> [Work to complete]: Reproduce each line of the following listing verbatim.

[Extracted data entries]
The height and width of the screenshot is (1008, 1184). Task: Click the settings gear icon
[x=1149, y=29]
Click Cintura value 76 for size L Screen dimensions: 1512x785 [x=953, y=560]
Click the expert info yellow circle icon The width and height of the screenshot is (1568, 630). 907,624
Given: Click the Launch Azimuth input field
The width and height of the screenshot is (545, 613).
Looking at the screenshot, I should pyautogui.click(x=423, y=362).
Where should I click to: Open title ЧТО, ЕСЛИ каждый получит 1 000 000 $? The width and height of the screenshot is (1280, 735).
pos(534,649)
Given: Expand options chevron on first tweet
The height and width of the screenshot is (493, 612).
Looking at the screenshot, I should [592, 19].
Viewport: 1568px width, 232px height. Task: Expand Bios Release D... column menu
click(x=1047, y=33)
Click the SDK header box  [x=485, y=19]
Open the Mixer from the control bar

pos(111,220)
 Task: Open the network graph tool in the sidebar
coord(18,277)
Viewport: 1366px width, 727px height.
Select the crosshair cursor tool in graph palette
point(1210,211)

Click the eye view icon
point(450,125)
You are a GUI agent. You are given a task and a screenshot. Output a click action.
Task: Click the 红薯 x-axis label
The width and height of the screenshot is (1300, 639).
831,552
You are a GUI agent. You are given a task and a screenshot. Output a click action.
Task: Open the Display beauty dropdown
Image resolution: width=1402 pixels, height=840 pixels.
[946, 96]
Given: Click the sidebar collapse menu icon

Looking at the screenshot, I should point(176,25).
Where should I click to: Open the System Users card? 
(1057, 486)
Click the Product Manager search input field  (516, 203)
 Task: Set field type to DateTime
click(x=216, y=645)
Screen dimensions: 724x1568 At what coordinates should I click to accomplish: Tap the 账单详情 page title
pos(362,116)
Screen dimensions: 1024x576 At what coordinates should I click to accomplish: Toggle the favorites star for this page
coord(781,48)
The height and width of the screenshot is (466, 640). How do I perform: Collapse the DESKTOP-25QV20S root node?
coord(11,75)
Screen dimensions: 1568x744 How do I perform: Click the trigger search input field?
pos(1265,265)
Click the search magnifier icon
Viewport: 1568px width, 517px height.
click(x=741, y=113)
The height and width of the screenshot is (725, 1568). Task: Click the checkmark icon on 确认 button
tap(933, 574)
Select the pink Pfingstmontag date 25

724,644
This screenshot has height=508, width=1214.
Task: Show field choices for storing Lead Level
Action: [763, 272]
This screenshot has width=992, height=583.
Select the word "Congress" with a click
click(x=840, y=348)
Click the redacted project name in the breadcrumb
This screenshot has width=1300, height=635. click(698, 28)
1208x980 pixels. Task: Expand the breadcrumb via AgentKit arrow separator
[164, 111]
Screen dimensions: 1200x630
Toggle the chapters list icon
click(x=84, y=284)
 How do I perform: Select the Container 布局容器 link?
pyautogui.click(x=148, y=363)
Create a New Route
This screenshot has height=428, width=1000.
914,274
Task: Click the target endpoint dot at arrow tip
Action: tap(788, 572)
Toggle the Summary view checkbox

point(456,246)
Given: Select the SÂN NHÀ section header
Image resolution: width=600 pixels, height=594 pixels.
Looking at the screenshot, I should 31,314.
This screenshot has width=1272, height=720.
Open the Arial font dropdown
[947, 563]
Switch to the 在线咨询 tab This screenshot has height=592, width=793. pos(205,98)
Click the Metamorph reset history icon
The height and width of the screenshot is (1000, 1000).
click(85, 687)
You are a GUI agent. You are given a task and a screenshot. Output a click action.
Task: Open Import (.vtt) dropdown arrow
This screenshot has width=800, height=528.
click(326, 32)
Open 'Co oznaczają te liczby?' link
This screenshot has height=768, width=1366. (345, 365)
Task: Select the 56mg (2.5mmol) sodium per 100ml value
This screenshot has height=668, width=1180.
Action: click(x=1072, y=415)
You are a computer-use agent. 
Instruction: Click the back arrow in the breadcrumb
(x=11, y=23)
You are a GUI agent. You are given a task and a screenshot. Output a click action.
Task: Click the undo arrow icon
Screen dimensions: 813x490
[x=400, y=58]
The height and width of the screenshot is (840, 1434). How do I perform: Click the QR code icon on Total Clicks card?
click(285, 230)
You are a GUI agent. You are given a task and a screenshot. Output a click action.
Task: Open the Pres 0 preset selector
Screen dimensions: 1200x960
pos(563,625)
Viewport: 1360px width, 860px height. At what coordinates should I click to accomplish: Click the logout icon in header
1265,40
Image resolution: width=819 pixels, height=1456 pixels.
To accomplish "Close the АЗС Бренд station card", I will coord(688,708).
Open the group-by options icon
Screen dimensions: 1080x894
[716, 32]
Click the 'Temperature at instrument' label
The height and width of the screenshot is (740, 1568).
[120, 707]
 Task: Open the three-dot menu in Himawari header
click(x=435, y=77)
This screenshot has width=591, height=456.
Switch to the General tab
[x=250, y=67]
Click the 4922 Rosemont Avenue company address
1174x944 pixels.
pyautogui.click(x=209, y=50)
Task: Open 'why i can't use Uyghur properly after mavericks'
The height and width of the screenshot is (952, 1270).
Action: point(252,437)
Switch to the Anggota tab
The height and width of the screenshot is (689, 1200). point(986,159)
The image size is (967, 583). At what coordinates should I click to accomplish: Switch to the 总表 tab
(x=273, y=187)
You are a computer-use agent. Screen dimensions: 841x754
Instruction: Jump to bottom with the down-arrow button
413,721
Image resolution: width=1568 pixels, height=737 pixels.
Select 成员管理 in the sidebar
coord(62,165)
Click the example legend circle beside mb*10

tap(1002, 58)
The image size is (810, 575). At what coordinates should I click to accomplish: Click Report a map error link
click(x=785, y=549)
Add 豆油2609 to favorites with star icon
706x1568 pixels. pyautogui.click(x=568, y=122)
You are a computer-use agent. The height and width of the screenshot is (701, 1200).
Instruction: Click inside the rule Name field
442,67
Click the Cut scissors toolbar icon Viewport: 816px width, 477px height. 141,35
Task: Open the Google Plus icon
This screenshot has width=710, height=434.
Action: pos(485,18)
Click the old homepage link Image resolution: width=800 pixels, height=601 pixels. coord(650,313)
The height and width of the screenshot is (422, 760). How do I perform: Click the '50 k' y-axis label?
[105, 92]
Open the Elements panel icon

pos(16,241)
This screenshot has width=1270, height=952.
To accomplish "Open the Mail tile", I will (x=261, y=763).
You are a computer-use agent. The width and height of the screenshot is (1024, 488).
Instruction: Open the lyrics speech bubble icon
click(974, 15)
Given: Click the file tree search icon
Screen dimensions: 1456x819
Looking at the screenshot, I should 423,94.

> [Task solution]:
The height and width of the screenshot is (1008, 1184). Task: Click the settings gear icon
[x=1149, y=29]
Click Cintura value 76 for size L Screen dimensions: 1512x785 [x=953, y=560]
Click the expert info yellow circle icon The width and height of the screenshot is (1568, 630). 907,624
Given: Click the Launch Azimuth input field
The width and height of the screenshot is (545, 613).
Looking at the screenshot, I should pyautogui.click(x=423, y=362).
Where should I click to: Open title ЧТО, ЕСЛИ каждый получит 1 000 000 $? The width and height of the screenshot is (1280, 735).
pos(534,649)
Given: Expand options chevron on first tweet
The height and width of the screenshot is (493, 612).
Looking at the screenshot, I should [592, 19].
Viewport: 1568px width, 232px height. Task: Expand Bios Release D... column menu
click(x=1047, y=33)
Click the SDK header box  [x=485, y=19]
Open the Mixer from the control bar

pos(111,220)
 Task: Open the network graph tool in the sidebar
coord(18,277)
Viewport: 1366px width, 727px height.
Select the crosshair cursor tool in graph palette
point(1210,211)

Click the eye view icon
point(450,125)
You are a GUI agent. You are given a task and a screenshot. Output a click action.
Task: Click the 红薯 x-axis label
The width and height of the screenshot is (1300, 639).
831,552
You are a GUI agent. You are given a task and a screenshot. Output a click action.
Task: Open the Display beauty dropdown
Image resolution: width=1402 pixels, height=840 pixels.
[946, 96]
Given: Click the sidebar collapse menu icon

Looking at the screenshot, I should point(176,25).
Where should I click to: Open the System Users card? 
(1057, 486)
Click the Product Manager search input field  (516, 203)
 Task: Set field type to DateTime
click(x=216, y=645)
Screen dimensions: 724x1568 At what coordinates should I click to accomplish: Tap the 账单详情 page title
pos(362,116)
Screen dimensions: 1024x576 At what coordinates should I click to accomplish: Toggle the favorites star for this page
coord(781,48)
The height and width of the screenshot is (466, 640). How do I perform: Collapse the DESKTOP-25QV20S root node?
coord(11,75)
Screen dimensions: 1568x744 How do I perform: Click the trigger search input field?
pos(1265,265)
Click the search magnifier icon
Viewport: 1568px width, 517px height.
click(x=741, y=113)
The height and width of the screenshot is (725, 1568). Task: Click the checkmark icon on 确认 button
tap(933, 574)
Select the pink Pfingstmontag date 25

724,644
This screenshot has height=508, width=1214.
Task: Show field choices for storing Lead Level
Action: [763, 272]
This screenshot has width=992, height=583.
Select the word "Congress" with a click
click(x=840, y=348)
Click the redacted project name in the breadcrumb
This screenshot has width=1300, height=635. click(698, 28)
1208x980 pixels. Task: Expand the breadcrumb via AgentKit arrow separator
[164, 111]
Screen dimensions: 1200x630
Toggle the chapters list icon
click(x=84, y=284)
 How do I perform: Select the Container 布局容器 link?
pyautogui.click(x=148, y=363)
Create a New Route
This screenshot has height=428, width=1000.
914,274
Task: Click the target endpoint dot at arrow tip
Action: tap(788, 572)
Toggle the Summary view checkbox

point(456,246)
Given: Select the SÂN NHÀ section header
Image resolution: width=600 pixels, height=594 pixels.
Looking at the screenshot, I should 31,314.
This screenshot has width=1272, height=720.
Open the Arial font dropdown
[947, 563]
Switch to the 在线咨询 tab This screenshot has height=592, width=793. pos(205,98)
Click the Metamorph reset history icon
The height and width of the screenshot is (1000, 1000).
click(85, 687)
You are a GUI agent. You are given a task and a screenshot. Output a click action.
Task: Open Import (.vtt) dropdown arrow
This screenshot has width=800, height=528.
click(326, 32)
Open 'Co oznaczają te liczby?' link
This screenshot has height=768, width=1366. (345, 365)
Task: Select the 56mg (2.5mmol) sodium per 100ml value
This screenshot has height=668, width=1180.
Action: click(x=1072, y=415)
You are a computer-use agent. 
Instruction: Click the back arrow in the breadcrumb
(x=11, y=23)
You are a GUI agent. You are given a task and a screenshot. Output a click action.
Task: Click the undo arrow icon
Screen dimensions: 813x490
[x=400, y=58]
The height and width of the screenshot is (840, 1434). How do I perform: Click the QR code icon on Total Clicks card?
click(285, 230)
You are a GUI agent. You are given a task and a screenshot. Output a click action.
Task: Open the Pres 0 preset selector
Screen dimensions: 1200x960
pos(563,625)
Viewport: 1360px width, 860px height. At what coordinates should I click to accomplish: Click the logout icon in header
1265,40
Image resolution: width=819 pixels, height=1456 pixels.
To accomplish "Close the АЗС Бренд station card", I will coord(688,708).
Open the group-by options icon
Screen dimensions: 1080x894
[716, 32]
Click the 'Temperature at instrument' label
The height and width of the screenshot is (740, 1568).
[120, 707]
 Task: Open the three-dot menu in Himawari header
click(x=435, y=77)
This screenshot has width=591, height=456.
Switch to the General tab
[x=250, y=67]
Click the 4922 Rosemont Avenue company address
1174x944 pixels.
pyautogui.click(x=209, y=50)
Task: Open 'why i can't use Uyghur properly after mavericks'
The height and width of the screenshot is (952, 1270).
Action: point(252,437)
Switch to the Anggota tab
The height and width of the screenshot is (689, 1200). point(986,159)
The image size is (967, 583). At what coordinates should I click to accomplish: Switch to the 总表 tab
(x=273, y=187)
You are a computer-use agent. Screen dimensions: 841x754
Instruction: Jump to bottom with the down-arrow button
413,721
Image resolution: width=1568 pixels, height=737 pixels.
Select 成员管理 in the sidebar
coord(62,165)
Click the example legend circle beside mb*10

tap(1002, 58)
The image size is (810, 575). At what coordinates should I click to accomplish: Click Report a map error link
click(x=785, y=549)
Add 豆油2609 to favorites with star icon
706x1568 pixels. pyautogui.click(x=568, y=122)
You are a computer-use agent. The height and width of the screenshot is (701, 1200).
Instruction: Click inside the rule Name field
442,67
Click the Cut scissors toolbar icon Viewport: 816px width, 477px height. 141,35
Task: Open the Google Plus icon
This screenshot has width=710, height=434.
Action: pos(485,18)
Click the old homepage link Image resolution: width=800 pixels, height=601 pixels. coord(650,313)
The height and width of the screenshot is (422, 760). How do I perform: Click the '50 k' y-axis label?
[105, 92]
Open the Elements panel icon

pos(16,241)
This screenshot has width=1270, height=952.
To accomplish "Open the Mail tile", I will (x=261, y=763).
You are a computer-use agent. The width and height of the screenshot is (1024, 488).
Instruction: Open the lyrics speech bubble icon
click(974, 15)
Given: Click the file tree search icon
Screen dimensions: 1456x819
Looking at the screenshot, I should 423,94.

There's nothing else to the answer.